Concern is also raised about perceived divisions between the National Treasury, the National Planning Commission, the Department of Trade and Industry and the Economic Development Department over the creation of policy frameworks, some of which “do not necessarily align”.


“Ideally, engaging with the NGP should entail a single point of entry for social partners into government and coherent link with other economic policy making entities and processes.”


TEAM SOUTH AFRICA


But Busa also uses the paper to unveil its ‘Team South Africa’ scenario vision, which is premised on a partnership between government, business and labour to achieve a gross domestic product (GDP) growth rate of between 7% and 9% and to reduce unemployment to 12% within five to six years.


The NGP also acknowledges the need for 7%-plus GDP growth and suggests strategies for the creation of five-million jobs by 2020, which would lower South Africa’s official unemployment rate to 15%.


But Busa’s scenario refrains from highlighting specific job and growth intensive sectors, and instead highlights the broad roles that government, business and labour would have to play, as well as 11 “tough choices” that will have to be made to achieve an “inclusive and job-rich growth path”.

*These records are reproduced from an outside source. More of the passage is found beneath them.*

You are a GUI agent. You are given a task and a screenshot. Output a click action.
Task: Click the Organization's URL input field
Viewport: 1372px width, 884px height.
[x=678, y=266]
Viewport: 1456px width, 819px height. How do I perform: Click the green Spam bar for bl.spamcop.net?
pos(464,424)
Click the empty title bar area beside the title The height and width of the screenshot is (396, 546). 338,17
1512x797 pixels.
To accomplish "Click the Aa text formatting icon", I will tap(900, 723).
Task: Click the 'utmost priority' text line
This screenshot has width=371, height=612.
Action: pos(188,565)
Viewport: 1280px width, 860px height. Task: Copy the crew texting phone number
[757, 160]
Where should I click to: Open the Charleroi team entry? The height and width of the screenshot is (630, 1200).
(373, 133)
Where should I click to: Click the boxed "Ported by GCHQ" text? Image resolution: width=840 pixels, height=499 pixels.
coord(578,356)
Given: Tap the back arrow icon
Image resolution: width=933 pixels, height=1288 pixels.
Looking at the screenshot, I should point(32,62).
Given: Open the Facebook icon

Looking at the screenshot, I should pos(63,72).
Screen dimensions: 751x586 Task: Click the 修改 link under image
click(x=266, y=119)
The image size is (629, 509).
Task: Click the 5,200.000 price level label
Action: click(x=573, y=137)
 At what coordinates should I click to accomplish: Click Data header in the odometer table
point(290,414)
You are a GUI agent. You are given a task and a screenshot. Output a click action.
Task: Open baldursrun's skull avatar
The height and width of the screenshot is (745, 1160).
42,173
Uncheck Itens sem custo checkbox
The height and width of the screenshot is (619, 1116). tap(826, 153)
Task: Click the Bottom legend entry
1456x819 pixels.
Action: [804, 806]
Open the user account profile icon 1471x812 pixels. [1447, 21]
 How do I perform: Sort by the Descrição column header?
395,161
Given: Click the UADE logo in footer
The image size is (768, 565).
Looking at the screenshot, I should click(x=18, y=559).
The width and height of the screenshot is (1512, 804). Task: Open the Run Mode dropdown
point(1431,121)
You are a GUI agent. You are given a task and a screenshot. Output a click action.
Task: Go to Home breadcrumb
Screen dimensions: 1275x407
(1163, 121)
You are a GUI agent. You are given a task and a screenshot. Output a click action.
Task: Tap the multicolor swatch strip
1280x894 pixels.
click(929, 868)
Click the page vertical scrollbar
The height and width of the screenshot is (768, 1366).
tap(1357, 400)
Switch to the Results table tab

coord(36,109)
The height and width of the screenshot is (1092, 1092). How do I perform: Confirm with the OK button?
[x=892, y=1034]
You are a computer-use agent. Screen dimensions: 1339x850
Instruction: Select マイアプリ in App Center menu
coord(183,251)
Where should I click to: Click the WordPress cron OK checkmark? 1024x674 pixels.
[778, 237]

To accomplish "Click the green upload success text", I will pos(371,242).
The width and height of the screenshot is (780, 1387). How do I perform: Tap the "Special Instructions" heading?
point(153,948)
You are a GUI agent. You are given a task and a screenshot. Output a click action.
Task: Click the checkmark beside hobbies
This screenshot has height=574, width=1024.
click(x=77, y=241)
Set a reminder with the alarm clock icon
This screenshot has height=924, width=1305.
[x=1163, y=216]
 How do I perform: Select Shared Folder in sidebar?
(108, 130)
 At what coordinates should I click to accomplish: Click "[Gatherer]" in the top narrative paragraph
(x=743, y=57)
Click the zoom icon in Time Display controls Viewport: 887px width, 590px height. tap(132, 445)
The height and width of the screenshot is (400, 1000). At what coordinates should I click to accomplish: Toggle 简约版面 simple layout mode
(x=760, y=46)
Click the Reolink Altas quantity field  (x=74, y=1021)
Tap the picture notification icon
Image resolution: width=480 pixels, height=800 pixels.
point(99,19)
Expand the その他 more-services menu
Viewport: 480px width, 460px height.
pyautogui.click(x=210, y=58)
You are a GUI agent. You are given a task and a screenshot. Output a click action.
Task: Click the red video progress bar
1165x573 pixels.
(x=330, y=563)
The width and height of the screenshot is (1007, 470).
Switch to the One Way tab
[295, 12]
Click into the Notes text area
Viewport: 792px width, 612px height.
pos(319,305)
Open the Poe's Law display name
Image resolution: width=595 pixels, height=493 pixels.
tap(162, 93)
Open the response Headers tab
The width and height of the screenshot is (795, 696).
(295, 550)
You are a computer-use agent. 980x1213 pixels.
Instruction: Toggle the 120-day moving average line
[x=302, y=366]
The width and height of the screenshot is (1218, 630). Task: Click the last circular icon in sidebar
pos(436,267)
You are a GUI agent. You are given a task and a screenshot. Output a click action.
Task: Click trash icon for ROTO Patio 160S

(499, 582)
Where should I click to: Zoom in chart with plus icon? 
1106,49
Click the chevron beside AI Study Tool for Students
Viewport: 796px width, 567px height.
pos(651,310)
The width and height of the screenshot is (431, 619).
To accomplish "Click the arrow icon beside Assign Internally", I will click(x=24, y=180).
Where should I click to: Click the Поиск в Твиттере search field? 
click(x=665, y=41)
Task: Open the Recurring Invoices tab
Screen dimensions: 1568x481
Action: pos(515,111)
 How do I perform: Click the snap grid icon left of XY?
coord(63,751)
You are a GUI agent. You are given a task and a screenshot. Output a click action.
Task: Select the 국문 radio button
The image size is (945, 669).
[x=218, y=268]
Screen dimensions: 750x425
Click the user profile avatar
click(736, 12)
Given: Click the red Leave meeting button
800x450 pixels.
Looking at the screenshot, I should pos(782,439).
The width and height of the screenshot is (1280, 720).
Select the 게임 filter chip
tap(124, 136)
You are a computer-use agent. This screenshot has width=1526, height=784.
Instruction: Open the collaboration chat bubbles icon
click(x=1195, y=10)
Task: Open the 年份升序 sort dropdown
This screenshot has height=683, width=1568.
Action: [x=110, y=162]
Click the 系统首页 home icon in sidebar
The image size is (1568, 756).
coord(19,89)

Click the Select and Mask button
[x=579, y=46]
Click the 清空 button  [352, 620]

For Busa, these choices include:
• Sticking to a disciplined macroeconomic approach instead of giving in to inflationary and temporary employment boosting.
• Focusing effort on actions rather than talk shops in promoting an inclusive job-rich growth path for South Africa.
• Prioritising a ‘delivery State’ before embarking too far on the developmental State.
• Putting more skills and more support rather than more money into the education system.
• Getting business deeply engaged in skills development rather than leaving it to the Sector Education and Training Authorities and the education system.
• Using a targeted approach to skills development and job creation for the unemployed rather than broad-based programmes.
• Using an incentivised approach to poverty reduction measures rather than unconditional grants.
• Employing a targeted value-adding approach to job-rich industrial development rather than sector wish lists.
• Boldly re-engineering State-owned enterprises with new partnerships to build up regional infrastructure rather than tinkering with them and/or opening them up to more competition.
• Introducing strategic wage setting rather than sticking rigidly to the current labour relations wage-setting regime.
• And taking risk and investing in the small businesses and informal sectors rather than waiting for them to knock at the door.


“To achieve higher growth rates means improving the country’s competitiveness. No stakeholder can do this by themselves. It has to be based on a collaborative effort to solve problems and grow the economy,” Busa concludes.